1. If an operating system implements preemption of an executing process, it can still use a non-preemptive scheduling policy. Explain the difference between low level preemption and preemptive scheduling policy.
   
   Preemption at a low level is a facility for suspending the execution of a process or thread (generally due to a clock interupt) and switching to a kernel context to enter the operating system and enable it to perform necessary work. That work can include a number of different functions, including monitoring the exeucting process, performing asyncrhonous I/O operatins, and applying scheduling policy. If the OS implements a preemptive scheduling policy, it might decide not to return to the suspended user process but to execute a different one instead. However, if the OS implements a non-preemptive scheduling policy, then it will always resume the suspended user process unless it has relinquished the CPU.
   
   
2. Explain why the straightforward implementation of the Critical Section problem (Figure 6.7 in Section 6.4 of Silberschatz Ed. 8) does not guarantee non-starvation.
   
   Upon relinquishing the lock in the by setting it to false, a process may immediately reenter the entry section, contending for the lock again and obtaining it. There is no guarantee that any other contending process will be allowed to run before that process obtains the lock again. Thus, one process can monopolize the lock and the others may starve.
   
   
3. Define the reader/writer problem and explain how it can be solved using only mutexes.
   
   Consider a shared resource which has two operations defined on it: read and write. If any process may be writing to the resource, no other process can be allowed to read or write it. However, any number of read-only processes may access the object concurrently.
   
   A solution to the program that uses two mutexes is as follows:
   • One mutex is the write lock called wrt. Any writer must obtain the write lock before accessing the resource, and release it when it is done.

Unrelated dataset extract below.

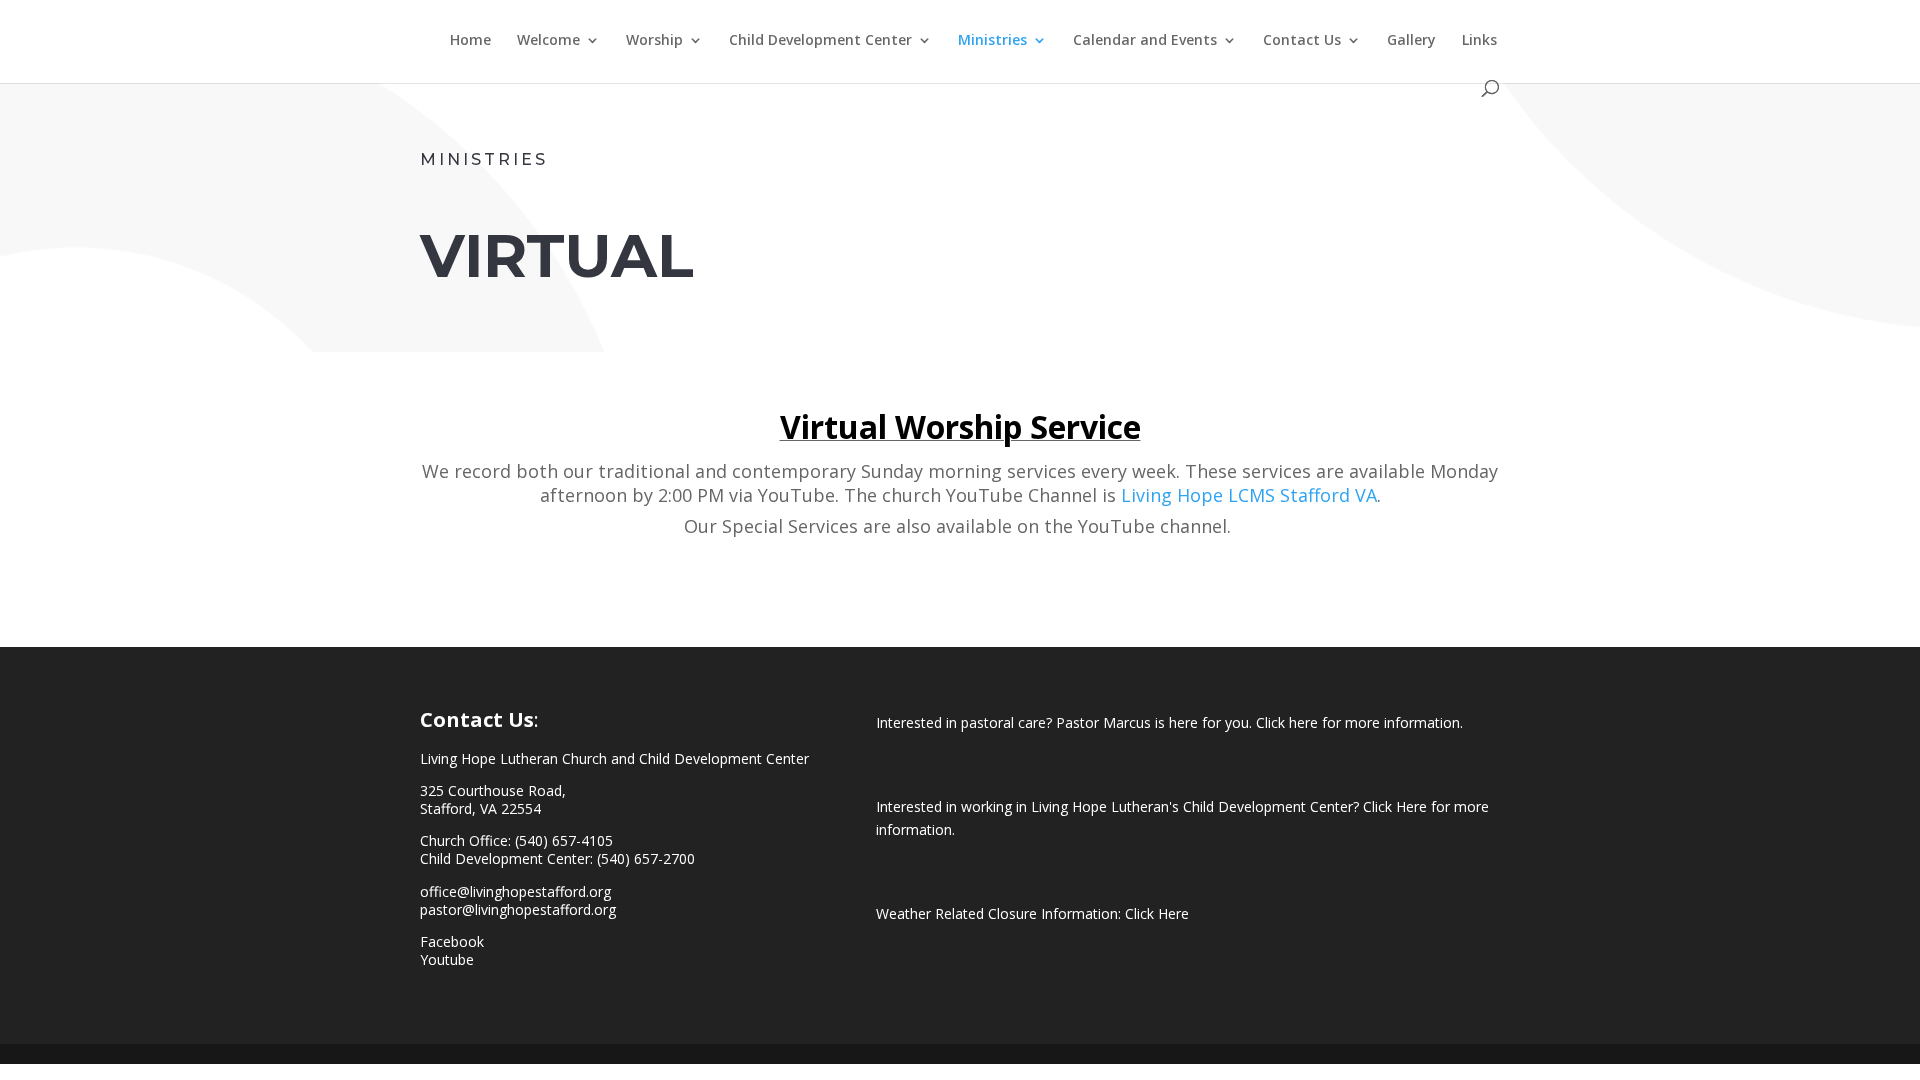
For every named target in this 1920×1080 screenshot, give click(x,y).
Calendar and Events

   • The other mutex called mutex is used to protect a shared variable readers that counts the number of readers that current have access to the resource.
   • When a reader wants to access the resource it must obtain mutex and then it can increment the readers count. If the readers count is now one, then it is the first reader, and so must obtain the write lock before releasing mutex and then accessing the resource.
   • When a reader is done accessing the resource it must obtain mutex and decrement readers. If the reader count is now zero, then it must release the write lock and then release mutex.
   
   
4. Write pseudocode for a solution to the Bounded Buffer problem that using semaphores.
   
   See Section 6.6.1 in Silberschatz Ed. 8.